(Dataset content)

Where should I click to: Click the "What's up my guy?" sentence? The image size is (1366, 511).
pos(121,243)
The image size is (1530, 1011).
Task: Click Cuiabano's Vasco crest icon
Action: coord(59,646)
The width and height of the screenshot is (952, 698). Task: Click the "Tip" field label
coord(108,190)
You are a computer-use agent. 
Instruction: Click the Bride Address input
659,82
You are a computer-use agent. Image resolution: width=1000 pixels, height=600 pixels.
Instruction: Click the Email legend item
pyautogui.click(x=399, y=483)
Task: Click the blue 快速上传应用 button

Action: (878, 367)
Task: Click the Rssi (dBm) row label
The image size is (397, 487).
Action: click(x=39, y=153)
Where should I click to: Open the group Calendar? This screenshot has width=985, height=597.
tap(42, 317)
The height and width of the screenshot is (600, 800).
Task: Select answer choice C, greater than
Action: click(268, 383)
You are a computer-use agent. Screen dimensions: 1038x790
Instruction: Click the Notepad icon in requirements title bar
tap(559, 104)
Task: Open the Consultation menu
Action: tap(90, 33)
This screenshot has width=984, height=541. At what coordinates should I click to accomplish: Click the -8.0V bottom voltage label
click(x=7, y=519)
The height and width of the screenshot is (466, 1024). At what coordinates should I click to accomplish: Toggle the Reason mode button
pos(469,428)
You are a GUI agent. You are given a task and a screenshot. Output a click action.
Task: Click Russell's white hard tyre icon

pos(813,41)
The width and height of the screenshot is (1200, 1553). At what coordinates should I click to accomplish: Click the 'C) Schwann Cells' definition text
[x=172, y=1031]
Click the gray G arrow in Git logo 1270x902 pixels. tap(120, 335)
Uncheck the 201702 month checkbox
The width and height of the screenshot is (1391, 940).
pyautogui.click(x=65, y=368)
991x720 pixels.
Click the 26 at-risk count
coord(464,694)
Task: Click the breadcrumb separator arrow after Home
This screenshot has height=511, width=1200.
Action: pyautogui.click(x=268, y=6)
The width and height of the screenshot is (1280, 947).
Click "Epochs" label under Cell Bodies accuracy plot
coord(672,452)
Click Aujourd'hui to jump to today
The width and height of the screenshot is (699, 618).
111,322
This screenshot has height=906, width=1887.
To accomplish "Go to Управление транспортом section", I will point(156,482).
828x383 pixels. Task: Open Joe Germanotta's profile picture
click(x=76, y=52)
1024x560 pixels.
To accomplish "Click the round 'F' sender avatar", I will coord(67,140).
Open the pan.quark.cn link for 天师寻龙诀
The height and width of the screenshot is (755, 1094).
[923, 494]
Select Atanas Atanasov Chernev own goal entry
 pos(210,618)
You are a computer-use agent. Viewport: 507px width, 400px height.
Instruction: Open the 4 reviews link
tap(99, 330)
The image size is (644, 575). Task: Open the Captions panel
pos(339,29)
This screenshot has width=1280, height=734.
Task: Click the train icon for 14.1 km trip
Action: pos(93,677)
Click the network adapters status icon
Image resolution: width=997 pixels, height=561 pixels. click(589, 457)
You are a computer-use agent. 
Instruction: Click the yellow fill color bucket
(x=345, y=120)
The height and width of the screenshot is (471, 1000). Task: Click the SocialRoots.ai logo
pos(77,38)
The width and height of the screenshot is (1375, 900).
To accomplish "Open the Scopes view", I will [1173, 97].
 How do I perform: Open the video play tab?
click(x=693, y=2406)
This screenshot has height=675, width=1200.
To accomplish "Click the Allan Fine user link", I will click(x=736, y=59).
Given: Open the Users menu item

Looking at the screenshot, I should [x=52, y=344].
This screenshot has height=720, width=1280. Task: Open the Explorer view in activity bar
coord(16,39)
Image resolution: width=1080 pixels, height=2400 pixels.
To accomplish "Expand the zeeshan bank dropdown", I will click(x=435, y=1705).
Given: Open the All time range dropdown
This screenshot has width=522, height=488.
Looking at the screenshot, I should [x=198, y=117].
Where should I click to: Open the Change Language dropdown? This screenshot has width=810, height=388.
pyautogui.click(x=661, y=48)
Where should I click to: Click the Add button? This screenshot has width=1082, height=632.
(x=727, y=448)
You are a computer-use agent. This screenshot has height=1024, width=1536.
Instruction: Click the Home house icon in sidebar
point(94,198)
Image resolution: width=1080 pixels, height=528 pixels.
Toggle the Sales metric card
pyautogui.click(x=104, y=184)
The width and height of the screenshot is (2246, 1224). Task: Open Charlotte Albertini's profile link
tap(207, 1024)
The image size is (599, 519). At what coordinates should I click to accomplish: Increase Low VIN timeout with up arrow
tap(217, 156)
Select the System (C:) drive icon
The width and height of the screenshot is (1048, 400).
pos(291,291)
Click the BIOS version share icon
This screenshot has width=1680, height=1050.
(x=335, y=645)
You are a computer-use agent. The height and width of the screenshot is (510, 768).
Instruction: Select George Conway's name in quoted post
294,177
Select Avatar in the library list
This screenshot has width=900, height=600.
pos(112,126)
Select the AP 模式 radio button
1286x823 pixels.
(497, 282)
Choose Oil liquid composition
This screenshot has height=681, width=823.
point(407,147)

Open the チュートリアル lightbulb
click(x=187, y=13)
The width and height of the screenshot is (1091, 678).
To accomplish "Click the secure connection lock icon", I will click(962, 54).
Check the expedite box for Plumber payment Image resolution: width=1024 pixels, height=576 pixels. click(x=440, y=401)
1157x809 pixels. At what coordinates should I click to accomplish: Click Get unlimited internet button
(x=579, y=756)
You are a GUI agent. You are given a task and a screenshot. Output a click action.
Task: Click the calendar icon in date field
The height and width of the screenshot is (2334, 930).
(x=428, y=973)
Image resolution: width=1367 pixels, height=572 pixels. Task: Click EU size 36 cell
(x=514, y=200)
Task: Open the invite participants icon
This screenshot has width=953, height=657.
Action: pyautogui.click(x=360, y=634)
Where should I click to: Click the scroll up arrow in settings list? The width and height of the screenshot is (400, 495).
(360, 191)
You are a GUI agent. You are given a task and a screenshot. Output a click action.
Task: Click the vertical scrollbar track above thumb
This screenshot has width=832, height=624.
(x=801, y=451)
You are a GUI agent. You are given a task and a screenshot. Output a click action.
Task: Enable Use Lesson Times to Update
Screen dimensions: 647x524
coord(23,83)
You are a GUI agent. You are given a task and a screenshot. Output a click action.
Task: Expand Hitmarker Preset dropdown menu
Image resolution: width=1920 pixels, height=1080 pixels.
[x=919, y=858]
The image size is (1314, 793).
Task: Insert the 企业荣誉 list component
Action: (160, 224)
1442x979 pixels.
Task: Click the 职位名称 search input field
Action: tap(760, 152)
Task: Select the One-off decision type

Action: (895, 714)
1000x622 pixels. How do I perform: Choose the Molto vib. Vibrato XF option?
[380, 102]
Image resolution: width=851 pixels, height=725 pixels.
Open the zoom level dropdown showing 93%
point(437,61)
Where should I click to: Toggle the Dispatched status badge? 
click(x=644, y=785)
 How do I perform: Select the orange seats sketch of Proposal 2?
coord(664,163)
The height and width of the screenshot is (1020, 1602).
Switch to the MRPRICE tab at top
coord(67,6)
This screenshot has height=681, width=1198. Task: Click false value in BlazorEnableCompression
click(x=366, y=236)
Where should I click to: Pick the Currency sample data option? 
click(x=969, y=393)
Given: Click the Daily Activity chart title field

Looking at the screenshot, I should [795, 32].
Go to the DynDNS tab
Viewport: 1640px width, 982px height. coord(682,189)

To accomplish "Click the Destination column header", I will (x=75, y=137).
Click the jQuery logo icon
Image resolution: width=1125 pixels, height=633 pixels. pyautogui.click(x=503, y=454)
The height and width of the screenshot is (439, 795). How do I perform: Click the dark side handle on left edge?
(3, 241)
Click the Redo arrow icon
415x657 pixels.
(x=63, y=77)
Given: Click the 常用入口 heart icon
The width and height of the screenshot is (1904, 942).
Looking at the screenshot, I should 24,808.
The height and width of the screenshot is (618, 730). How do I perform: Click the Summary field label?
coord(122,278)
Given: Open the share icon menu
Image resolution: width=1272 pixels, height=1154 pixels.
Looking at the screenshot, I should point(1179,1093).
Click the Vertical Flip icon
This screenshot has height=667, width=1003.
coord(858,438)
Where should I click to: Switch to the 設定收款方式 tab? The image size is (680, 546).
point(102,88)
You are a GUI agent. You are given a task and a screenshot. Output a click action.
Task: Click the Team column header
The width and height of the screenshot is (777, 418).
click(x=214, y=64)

(End Dataset content)

Exercise aim: Within the material above, copy exactly the lines from the line that holds "Screen dimensions: 647x524" up to and including the line that holds "Given: Click the 常用入口 heart icon".

Output:
Screen dimensions: 647x524
coord(23,83)
You are a GUI agent. You are given a task and a screenshot. Output a click action.
Task: Expand Hitmarker Preset dropdown menu
Image resolution: width=1920 pixels, height=1080 pixels.
[x=919, y=858]
The image size is (1314, 793).
Task: Insert the 企业荣誉 list component
Action: (160, 224)
1442x979 pixels.
Task: Click the 职位名称 search input field
Action: tap(760, 152)
Task: Select the One-off decision type

Action: (895, 714)
1000x622 pixels. How do I perform: Choose the Molto vib. Vibrato XF option?
[380, 102]
Image resolution: width=851 pixels, height=725 pixels.
Open the zoom level dropdown showing 93%
point(437,61)
Where should I click to: Toggle the Dispatched status badge? 
click(x=644, y=785)
 How do I perform: Select the orange seats sketch of Proposal 2?
coord(664,163)
The height and width of the screenshot is (1020, 1602).
Switch to the MRPRICE tab at top
coord(67,6)
This screenshot has height=681, width=1198. Task: Click false value in BlazorEnableCompression
click(x=366, y=236)
Where should I click to: Pick the Currency sample data option? 
click(x=969, y=393)
Given: Click the Daily Activity chart title field

Looking at the screenshot, I should [795, 32].
Go to the DynDNS tab
Viewport: 1640px width, 982px height. coord(682,189)

To accomplish "Click the Destination column header", I will (x=75, y=137).
Click the jQuery logo icon
Image resolution: width=1125 pixels, height=633 pixels. pyautogui.click(x=503, y=454)
The height and width of the screenshot is (439, 795). How do I perform: Click the dark side handle on left edge?
(3, 241)
Click the Redo arrow icon
415x657 pixels.
(x=63, y=77)
Given: Click the 常用入口 heart icon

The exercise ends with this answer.